Caradine brought to his new job a clear head for multi-jurisdictional agreements and acquisitions, and the following year he was asked to assist with structuring an agreement between Brazilian soccer great Pele and the New York Cosmos.
It was around that time he caught the attention of Nesuhi Ertegun who oversaw the international distribution of the Warner Communications record division. Soon after, Caradine came on board to help Nesuhi in launching the record company's international affiliate structure, WEA International Inc, later to be rebranded as Warner Music International (WMI).
During the 1980s, Caradine, then senior VP of operations, added duties as head of WEA International’s video division, bringing the manufacture and distribution of product in-house, and he had oversight of signings of artists and labels including Phil Collins, Luis Miguel and Tommy Boy Records.
As the company expanded, “so too did Jim’s role and his seniority at the company reflected his invaluable contribution to WMI’s growth and the esteem in which he was held,” reads a company memo, celebrating the late exec.
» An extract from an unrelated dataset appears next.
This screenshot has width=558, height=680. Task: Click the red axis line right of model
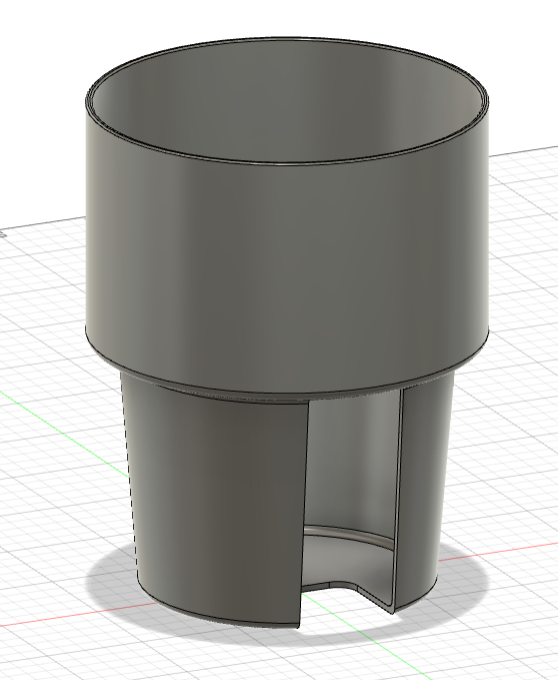click(499, 551)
Caradine was “an example to all who worked with him - a southern gentleman, a person of character and integrity, characteristics seemingly anomalous in the music business, yet who rose to the very top with skill and charm, maintaining his good humour and a constant gleam of amusement and fun in his eye,” the message continues. “Unlike many, he knew exactly the time to retire, planning, with his usual meticulous detail his travel schedule with the many work friends he had from all corners of the world.
A statement from Caradine’s family adds, “Jim’s personal style combined warmth, wit and kindness with the cool elegance of a Cole Porter lyric.”